Radio Spada: In enkele artikelen die verschenen op CatholicFamilyNews.com werd opgemerkt dat uw standpunt over de situatie van de Kerk dicht bij dat van aartsbisschop Bernard Tissier de Mallerais ligt, één van de vier bisschoppen die door aartsbisschop Lefebvre gewijd werden. Uit dezelfde bron werd een uitspraak van u gemeld volgens welke aartsbisschop Lefebvre zelf een voorbeeldig belijder van het geloof zou zijn. Ook in het licht van uw felle kritiek op Vaticanum II en anderzijds van uw niet-aanhangen van het sedevacantisme, lijkt het erop dat de benadering die u voorstaat zeer dicht aanleunt bij die van de Priesterbroederschap van Sint Pius X. Kunt u ons daar iets over vertellen?
Aartsbisschop Viganò: Vanuit vele delen van de katholieke wereld, vooral in de conservatieve milieus, horen we zeggen dat Benedictus XVI de “ware Paus” is en dat Bergoglio een “antipaus” is. Deze mening is enerzijds gebaseerd op de overtuiging dat zijn afstand ongeldig is (vanwege de manier waarop deze is geformuleerd, vanwege druk uitgeoefend door externe krachten of vanwege het onderscheid tussen munus [ambt] en pauselijk ministerium [ambt]) en anderzijds op het feit dat een groep progressieve kardinalen zou hebben geprobeerd hun eigen kandidaat te laten kiezen tijdens het Conclaaf van 2013, in strijd met de normen van de Apostolische Constitutie Universi Dominici Gregis van Johannes Paulus II. Afgezien van de plausibiliteit van deze argumenten, die, indien bevestigd, de verkiezing van Bergoglio ongeldig zouden kunnen maken, kan dit probleem alleen worden opgelost door het Oppergezag van de Kerk, wanneer de Voorzienigheid zich verwaardigt een einde te maken aan deze situatie van zeer ernstige verwarring.

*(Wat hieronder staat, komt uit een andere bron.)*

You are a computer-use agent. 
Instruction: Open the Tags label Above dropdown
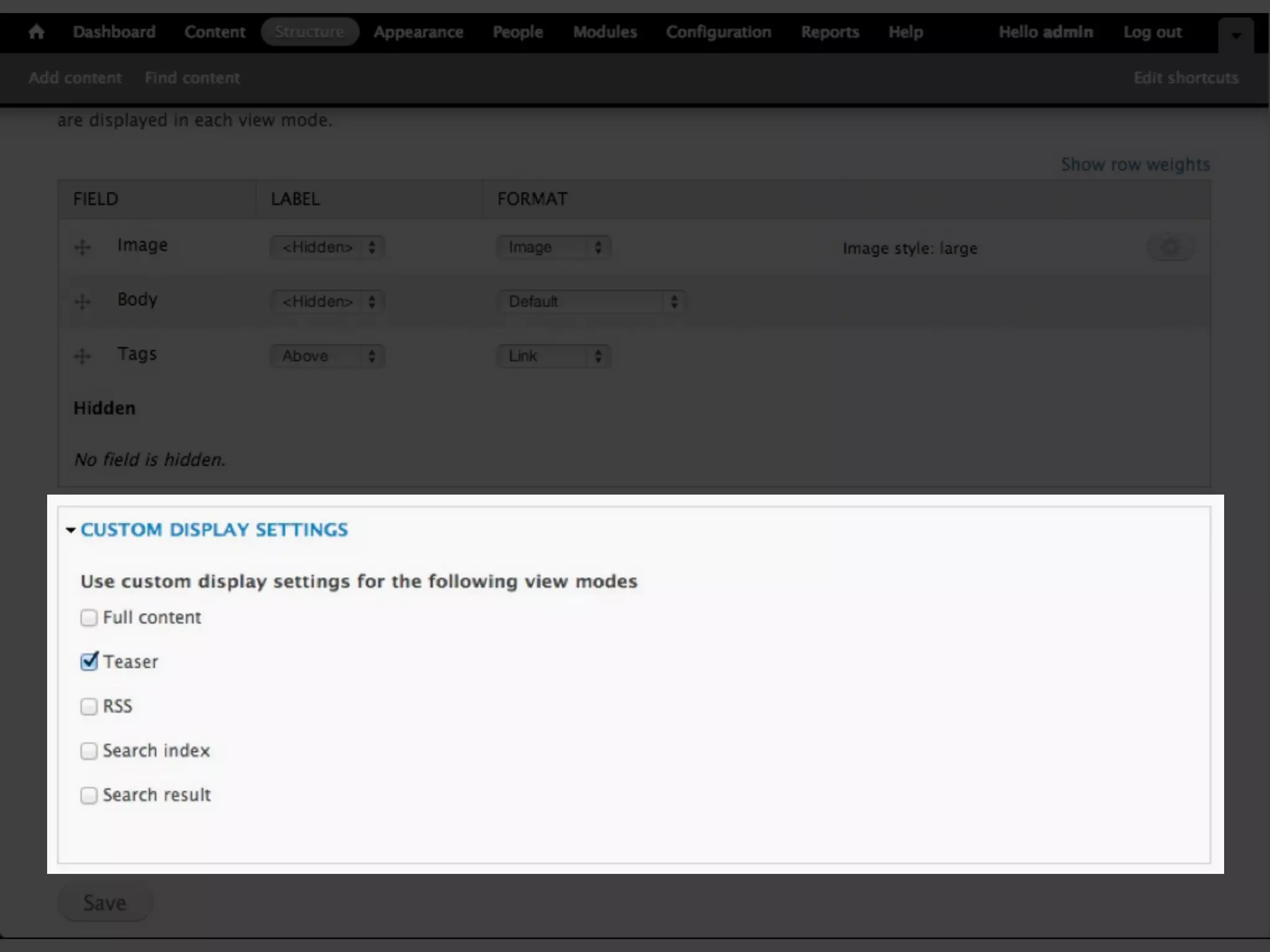pos(327,356)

Radio Spada: Laten we het over de toekomst hebben. In deze stormachtige jaren hebt u de Kerk willen dienen met schriftelijke interventies, met video’s, met deelname aan initiatieven en met alle activiteiten die degenen die u volgen, goed kennen. Voor de toekomst, ziet u de mogelijkheid dat uw bisschoppelijke zending andere vormen zal aannemen? Denkt u aan specifieke activiteiten? Aan een grotere publieke aanwezigheid?
Aartsbisschop Viganò: Mijn leeftijd, de wisselvalligheden van de laatste jaren en de situatie van de Kerk staan mij niet toe plannen te maken, want ik heb in mijn hele leven nog nooit plannen gemaakt. Ik laat de Voorzienigheid over mij beschikken zoals het haar goeddunkt, door mij van tijd tot tijd de weg te wijzen die ik moet gaan. Ik hoop van harte dat mijn getuigenis, vooral wat betreft het inzicht in het bedrog dat zich in de Kerk afspeelt, de kardinalen en mijn broeders in het bisschops- en priesterambt in staat zal stellen hun ogen te openen, in een gebaar van nederigheid, moed en vertrouwen in de macht van God. Wij kunnen de oorzaak en de oorsprong van onze huidige crisis niet blijven verdedigen alleen omdat wij niet willen erkennen dat wij misleid zijn: deze halsstarrigheid in de dwaling zou een ergere fout zijn dan de dwaling zelf.
Radio Spada: Wij danken u voor de beantwoording van onze vragen: wij hopen dat er gelegenheid zal zijn voor ontmoetingen in de toekomst.